Fault Lines by Emily Itami

Mizuki is a square peg in a round hole. Despite her efforts to break the mould, she finds herself cast as a Japanese housewife and mother of two. She loves her kids, but needs more from life than crafting the ultimate lunchbox bento. She’s more ambivalent about her perennially exhausted salaryman husband, who’s tethered to his phone and barely registers her as a person, let alone a woman. So she’s primed for rebellion when she crosses paths with the attentive Kiyoshi, a restaurateur who’s managed to carve out a life free of the restrictions of Japanese adulthood.
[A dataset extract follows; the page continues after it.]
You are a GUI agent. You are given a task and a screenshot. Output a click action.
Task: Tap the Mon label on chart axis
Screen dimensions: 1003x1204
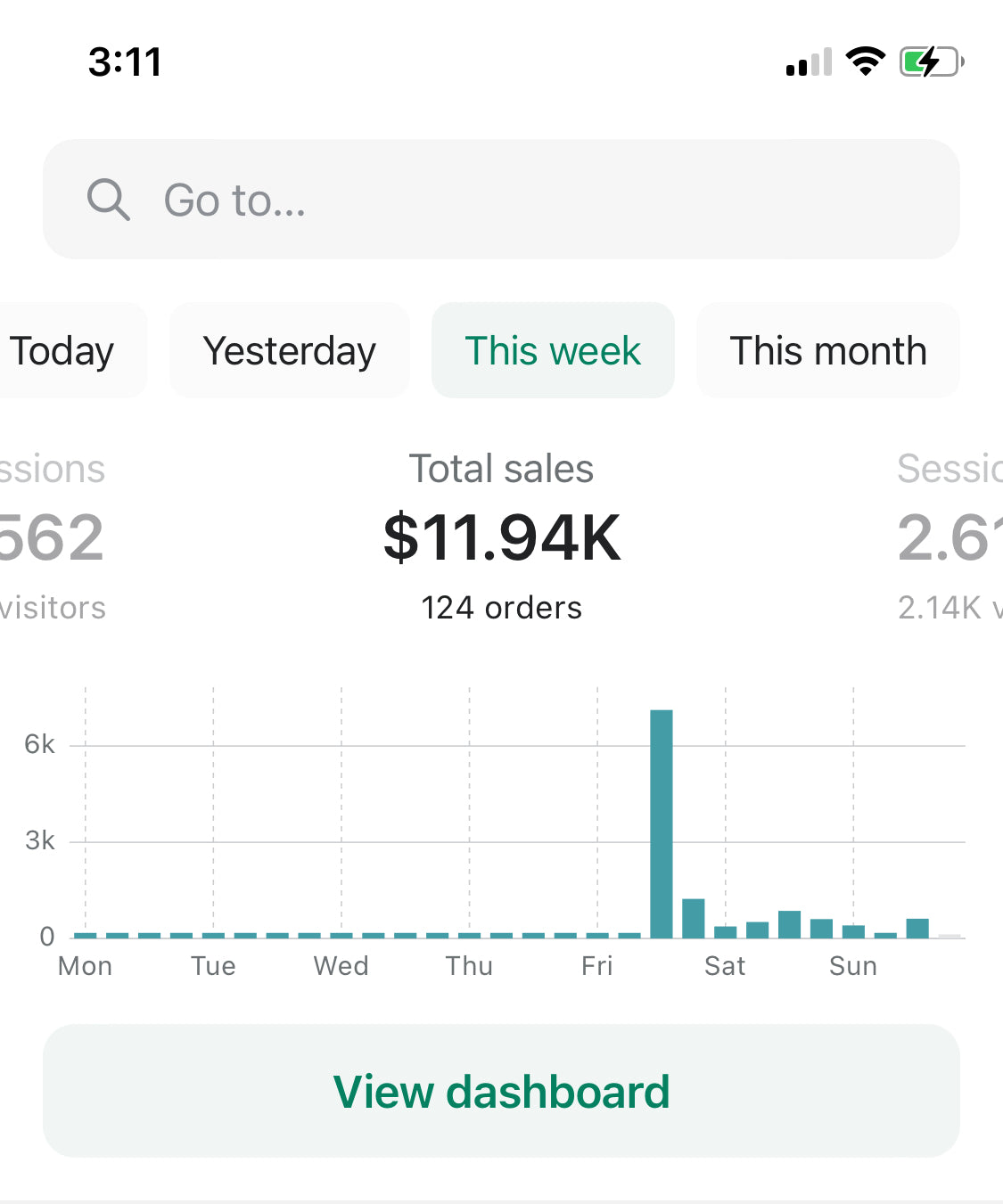(x=85, y=967)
Under the guise of showing Kiyoshi the hidden Tokyo neighbourhoods and bars and people she knew in her earlier, more adventurous life, Mizuki starts to rediscover a sincere love for her city – and for freedom. At first, she deludes herself that her relationship with Kiyoshi will be harmlessly platonic, but it inevitably turns romantic. Eventually, she’ll have to choose: live a suffocating but secure life with her adored children and solid provider Tatsuya, or metaphorically jump off the balcony with Kiyoshi.

Mizuki is at a familiar impasse for people approaching middle age: she’s attracted to the lure of a clean slate, but knows it isn’t really possible. For her, a love of family and place is a comfort, but also an albatross around the neck. Whatever she ends up choosing will be tainted by the knowledge that there’s a difference between love and happiness.

Itami’s assured debut is a compelling, satisfying and complex love story, not just between Mizuki and Kiyoshi, but between a regretful woman and her home town, her kids and her life choices. It deftly shows how the pull of societal expectations can be so difficult for women to resist, especially within such a regimented culture.


Rebecca Crisp works as a bookseller at Readings Carlton.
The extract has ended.